Quand une photo porte des données de localisation, l’EXIF ne stocke pas une simple paire de coordonnées : il enregistre trois nombres rationnels pour la latitude (degrés, minutes, secondes) et trois autres pour la longitude, plus une lettre de référence distincte pour chaque axe — N ou S, E ou W. Cette lettre n’est pas un détail cosmétique : sans elle, les trois mêmes nombres décrivent aussi bien un point en hémisphère nord qu’un point en hémisphère sud, ou à l’est comme à l’ouest du méridien de référence. L’outil recombine ces valeurs et cette lettre en une paire de degrés décimaux classique, puis propose un lien pour ouvrir directement ce point sur OpenStreetMap.

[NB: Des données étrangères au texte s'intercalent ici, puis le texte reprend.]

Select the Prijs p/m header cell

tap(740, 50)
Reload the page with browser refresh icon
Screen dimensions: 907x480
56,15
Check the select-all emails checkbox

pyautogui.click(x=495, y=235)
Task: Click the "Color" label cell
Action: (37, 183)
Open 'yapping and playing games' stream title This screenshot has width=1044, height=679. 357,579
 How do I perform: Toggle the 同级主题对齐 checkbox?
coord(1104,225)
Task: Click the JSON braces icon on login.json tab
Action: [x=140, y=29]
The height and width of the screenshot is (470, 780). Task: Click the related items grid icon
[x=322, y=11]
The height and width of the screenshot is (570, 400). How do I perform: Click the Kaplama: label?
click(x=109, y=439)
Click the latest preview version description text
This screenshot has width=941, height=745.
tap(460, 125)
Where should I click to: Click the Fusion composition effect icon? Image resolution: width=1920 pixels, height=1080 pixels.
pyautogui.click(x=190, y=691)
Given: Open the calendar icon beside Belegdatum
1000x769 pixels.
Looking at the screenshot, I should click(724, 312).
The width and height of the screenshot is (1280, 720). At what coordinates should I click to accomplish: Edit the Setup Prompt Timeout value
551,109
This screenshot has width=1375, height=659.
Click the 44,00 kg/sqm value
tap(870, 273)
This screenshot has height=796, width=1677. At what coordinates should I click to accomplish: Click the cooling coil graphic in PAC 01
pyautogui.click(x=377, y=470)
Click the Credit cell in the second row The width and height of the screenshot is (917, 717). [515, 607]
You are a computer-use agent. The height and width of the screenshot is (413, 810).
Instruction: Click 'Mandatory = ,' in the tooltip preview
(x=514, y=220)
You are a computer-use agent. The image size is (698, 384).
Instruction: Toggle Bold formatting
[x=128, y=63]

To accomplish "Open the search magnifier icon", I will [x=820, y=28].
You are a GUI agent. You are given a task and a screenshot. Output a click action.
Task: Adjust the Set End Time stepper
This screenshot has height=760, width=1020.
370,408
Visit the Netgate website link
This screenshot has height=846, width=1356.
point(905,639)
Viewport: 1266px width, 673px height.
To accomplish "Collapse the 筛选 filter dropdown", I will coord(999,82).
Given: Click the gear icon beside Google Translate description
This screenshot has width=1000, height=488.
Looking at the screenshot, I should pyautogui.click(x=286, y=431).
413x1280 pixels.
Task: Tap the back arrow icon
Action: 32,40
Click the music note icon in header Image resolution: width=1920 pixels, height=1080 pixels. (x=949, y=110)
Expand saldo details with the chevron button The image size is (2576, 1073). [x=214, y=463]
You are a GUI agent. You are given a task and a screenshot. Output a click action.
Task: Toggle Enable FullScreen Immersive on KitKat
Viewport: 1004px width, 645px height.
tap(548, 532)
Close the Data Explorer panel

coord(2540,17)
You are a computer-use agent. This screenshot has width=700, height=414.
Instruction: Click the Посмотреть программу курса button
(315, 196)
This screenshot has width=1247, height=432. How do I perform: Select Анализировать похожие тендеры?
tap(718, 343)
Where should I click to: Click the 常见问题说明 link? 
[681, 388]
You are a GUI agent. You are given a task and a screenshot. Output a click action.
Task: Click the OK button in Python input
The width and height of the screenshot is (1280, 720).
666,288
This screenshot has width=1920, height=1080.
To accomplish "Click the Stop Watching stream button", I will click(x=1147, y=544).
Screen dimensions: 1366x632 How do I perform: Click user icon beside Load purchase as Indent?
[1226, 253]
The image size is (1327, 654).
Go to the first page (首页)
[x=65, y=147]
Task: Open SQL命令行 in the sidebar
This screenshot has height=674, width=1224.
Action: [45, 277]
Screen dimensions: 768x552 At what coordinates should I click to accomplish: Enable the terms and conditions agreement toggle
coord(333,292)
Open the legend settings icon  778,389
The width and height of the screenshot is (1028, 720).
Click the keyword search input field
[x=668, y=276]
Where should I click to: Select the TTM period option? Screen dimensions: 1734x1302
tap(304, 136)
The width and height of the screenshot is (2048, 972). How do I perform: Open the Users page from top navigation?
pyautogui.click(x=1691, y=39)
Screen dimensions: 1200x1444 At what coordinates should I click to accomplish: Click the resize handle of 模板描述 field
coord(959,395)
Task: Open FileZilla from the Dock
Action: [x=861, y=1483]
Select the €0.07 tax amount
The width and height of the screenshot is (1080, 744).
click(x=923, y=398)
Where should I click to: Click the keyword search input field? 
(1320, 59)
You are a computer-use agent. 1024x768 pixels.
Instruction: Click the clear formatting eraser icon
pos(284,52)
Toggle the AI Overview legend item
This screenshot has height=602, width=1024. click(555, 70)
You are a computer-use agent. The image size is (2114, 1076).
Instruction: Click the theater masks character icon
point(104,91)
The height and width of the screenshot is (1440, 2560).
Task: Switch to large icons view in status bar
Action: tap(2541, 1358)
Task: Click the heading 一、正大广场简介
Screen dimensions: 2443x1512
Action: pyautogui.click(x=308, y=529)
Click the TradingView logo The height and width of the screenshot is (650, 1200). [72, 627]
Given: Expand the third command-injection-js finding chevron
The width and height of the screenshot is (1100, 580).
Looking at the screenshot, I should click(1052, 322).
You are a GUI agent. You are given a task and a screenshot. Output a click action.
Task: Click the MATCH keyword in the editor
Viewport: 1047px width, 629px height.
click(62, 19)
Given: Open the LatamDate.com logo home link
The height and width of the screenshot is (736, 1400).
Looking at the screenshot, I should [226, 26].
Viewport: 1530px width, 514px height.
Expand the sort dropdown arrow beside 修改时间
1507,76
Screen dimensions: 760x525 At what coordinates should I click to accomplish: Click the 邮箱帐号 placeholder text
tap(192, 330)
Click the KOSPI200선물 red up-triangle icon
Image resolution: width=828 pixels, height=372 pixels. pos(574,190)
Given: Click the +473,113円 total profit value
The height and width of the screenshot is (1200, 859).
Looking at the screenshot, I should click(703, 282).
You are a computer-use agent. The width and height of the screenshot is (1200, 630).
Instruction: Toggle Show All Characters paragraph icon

Le PNG range ses métadonnées différemment : pas de champs numérotés comme en EXIF, mais des blocs de texte clé/valeur (tEXt, iTXt, zTXt), auxquels s’ajoute parfois un bloc eXIf optionnel qui réutilise le même vocabulaire que le JPEG. L’outil affiche les blocs non compressés ; le zTXt utilise la compression deflate, et son contenu textuel n’est donc pas affiché dans le tableau, même si le bloc est bien compté dans la taille totale de métadonnées trouvées. Cette lecture a été confrontée à exifr, une bibliothèque EXIF indépendante, sur 58 comparaisons de champs, toutes concordantes.

Limites assumées

Voir les données EXIF d’une photo n’est pas la même chose qu’anonymiser cette photo. Le contenu visible de l’image, le nom du fichier et le bruit propre au capteur restent identiques que l’on regarde le tableau de métadonnées ou non : ce que montre cet outil, c’est une couche précise et lisible par une machine, pas l’identité complète de qui a pris la photo.

Savoir si telle plateforme ou telle messagerie retire elle-même les métadonnées à l’envoi est une question que cette page ne peut pas trancher à votre place — mieux vaut ne rien supposer et vérifier directement le fichier que vous vous apprêtez à envoyer, ce à quoi sert cet outil. C’est particulièrement utile avant d’envoyer un fichier en direct : une pièce jointe, un fichier en messagerie, un lien cloud, ou un fichier remis à un client.

La lecture ne couvre que le JPEG et le PNG : pour le WebP, le HEIC et l’AVIF, ce lecteur ne peut pas afficher les champs. L’outil se contente aussi d’afficher, jamais de modifier un champ précis ni d’en ajouter ; et la vignette EXIF, cet aperçu miniature parfois intégré aux métadonnées, part avec le reste si vous choisissez de supprimer les métadonnées.

Pourquoi est-ce gratuit ?

Le tout se passe sur votre appareil, pas sur un serveur : lire un fichier et afficher un tableau ne coûte rien à faire tourner côté client, donc il n’y a rien à facturer. Pas de compte à créer, pas de filigrane sur le résultat, pas de fichier qui transite par un serveur qui pourrait le garder.